There was a noticeable absence of his trademark vitriolic voice in the media when the silence lasted and many who found him nauseating and irritating anytime he spewed something could not but heave a sigh of relief. The humbling effect of his time at the BNI dungeon translated into his newfound albeit brief good conduct. That is not to last long since after all, the fear of a return which shaped his silence has faded all too soon.
His incarceration was informed by his latest crude public utterances on the political space in the country which unlike the previous ones were treasonous. Threatening a coup, even if hot air, should not be entertained under any circumstance: not when the source of the threat is a man from a party with an infamous tradition of coup hatching.

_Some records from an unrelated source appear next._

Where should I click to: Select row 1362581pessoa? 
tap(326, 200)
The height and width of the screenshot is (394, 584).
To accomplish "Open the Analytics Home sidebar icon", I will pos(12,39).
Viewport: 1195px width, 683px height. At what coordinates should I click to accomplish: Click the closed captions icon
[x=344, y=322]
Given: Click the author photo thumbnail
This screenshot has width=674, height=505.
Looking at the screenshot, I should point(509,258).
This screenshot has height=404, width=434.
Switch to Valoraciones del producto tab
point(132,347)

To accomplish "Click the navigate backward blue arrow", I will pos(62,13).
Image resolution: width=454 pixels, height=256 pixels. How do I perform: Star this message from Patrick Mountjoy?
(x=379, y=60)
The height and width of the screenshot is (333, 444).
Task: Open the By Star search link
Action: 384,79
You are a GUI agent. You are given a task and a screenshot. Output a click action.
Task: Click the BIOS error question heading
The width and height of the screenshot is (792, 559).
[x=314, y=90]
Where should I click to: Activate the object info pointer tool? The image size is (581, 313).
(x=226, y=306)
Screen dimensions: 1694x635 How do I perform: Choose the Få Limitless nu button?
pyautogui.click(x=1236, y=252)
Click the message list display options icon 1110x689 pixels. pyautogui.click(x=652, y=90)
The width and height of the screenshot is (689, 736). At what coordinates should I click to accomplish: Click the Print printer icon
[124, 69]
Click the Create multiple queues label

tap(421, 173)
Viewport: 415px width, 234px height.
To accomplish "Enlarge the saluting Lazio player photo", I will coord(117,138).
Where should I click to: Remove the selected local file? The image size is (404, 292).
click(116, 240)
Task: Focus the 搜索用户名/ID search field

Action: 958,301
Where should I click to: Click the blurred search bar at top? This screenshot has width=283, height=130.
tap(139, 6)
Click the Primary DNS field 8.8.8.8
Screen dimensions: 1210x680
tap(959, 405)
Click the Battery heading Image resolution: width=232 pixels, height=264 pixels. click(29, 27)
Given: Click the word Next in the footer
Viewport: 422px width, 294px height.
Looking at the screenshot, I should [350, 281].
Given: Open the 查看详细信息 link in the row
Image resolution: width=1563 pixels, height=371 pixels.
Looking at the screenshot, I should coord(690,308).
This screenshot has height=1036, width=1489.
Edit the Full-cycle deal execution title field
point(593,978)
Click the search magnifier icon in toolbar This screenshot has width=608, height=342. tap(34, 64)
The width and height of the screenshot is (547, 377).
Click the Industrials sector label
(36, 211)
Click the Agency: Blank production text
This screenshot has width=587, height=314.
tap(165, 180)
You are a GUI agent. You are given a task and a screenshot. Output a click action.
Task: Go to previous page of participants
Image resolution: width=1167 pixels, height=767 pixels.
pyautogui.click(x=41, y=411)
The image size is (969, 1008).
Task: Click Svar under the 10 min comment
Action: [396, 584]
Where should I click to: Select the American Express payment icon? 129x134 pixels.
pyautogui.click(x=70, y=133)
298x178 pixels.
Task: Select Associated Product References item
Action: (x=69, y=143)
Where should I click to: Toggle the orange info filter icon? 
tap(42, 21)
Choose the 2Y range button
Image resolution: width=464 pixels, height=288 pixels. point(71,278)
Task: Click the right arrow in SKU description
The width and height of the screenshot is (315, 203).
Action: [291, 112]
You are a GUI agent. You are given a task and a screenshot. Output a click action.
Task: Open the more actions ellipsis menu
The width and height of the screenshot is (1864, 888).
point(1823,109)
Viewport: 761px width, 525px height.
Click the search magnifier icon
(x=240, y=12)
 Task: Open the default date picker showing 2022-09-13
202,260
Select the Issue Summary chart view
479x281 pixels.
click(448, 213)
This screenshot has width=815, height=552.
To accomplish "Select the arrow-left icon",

Koku, it would seem, has received a certain level of assurance that the case has been dropped so we think, otherwise he would not make such a hasty comeback the way he has a couple of days ago. Not when he has a treason case around his neck.
Koku is only reacting to the dismissal of Charlotte Osei and her two deputies as he serves notice about flooding President Akufo-Addo’s office with petitions.
If a petition saw the President direct same to the Chief Justice as he did in the case of Charlotte, by his logic, he should react immediately to the streams of similar protest correspondences to his office when he starts receiving them on different subjects.
A couple of questions need posing regarding the subject under review. Did the President act in accordance with the Constitution when the petition was handed over to him? Did the Chief Justice act in accordance with the relevant segment of the constitution when she set up a panel to interrogate the issues raised against Charlotte? Could the President have ignored the ‘shall’ element in the recommendation of the judicial committee which probed Charlotte and her two deputies? These are not rhetoric questions. Their answers are glaring and they expose the hypocrisy of Koku Anyidoho who has just joined the useless campaign against the ouster of Charlotte and her two deputies.
Let him clear himself of the treason charge around his neck before jumping into the Charlotte Osei debacle.
We have a problem with law enforcement in this country. When politicians misconduct themselves they hardly make it to the courts because their colleagues are able to interfere with the processes – the outcome of which is the cases getting cold.
We as Ghanaians want to know what has become of the Koku Anyidoho verses the Republic case because dropping it would not inure to the national interest.
As we build the country from the ruinous state in which the NDC left it, exceptions to the law among other infractions, must be avoided by all means. If the case has been dropped even as he is on bail, we deserve to know the facts now that he has regained his foul voice.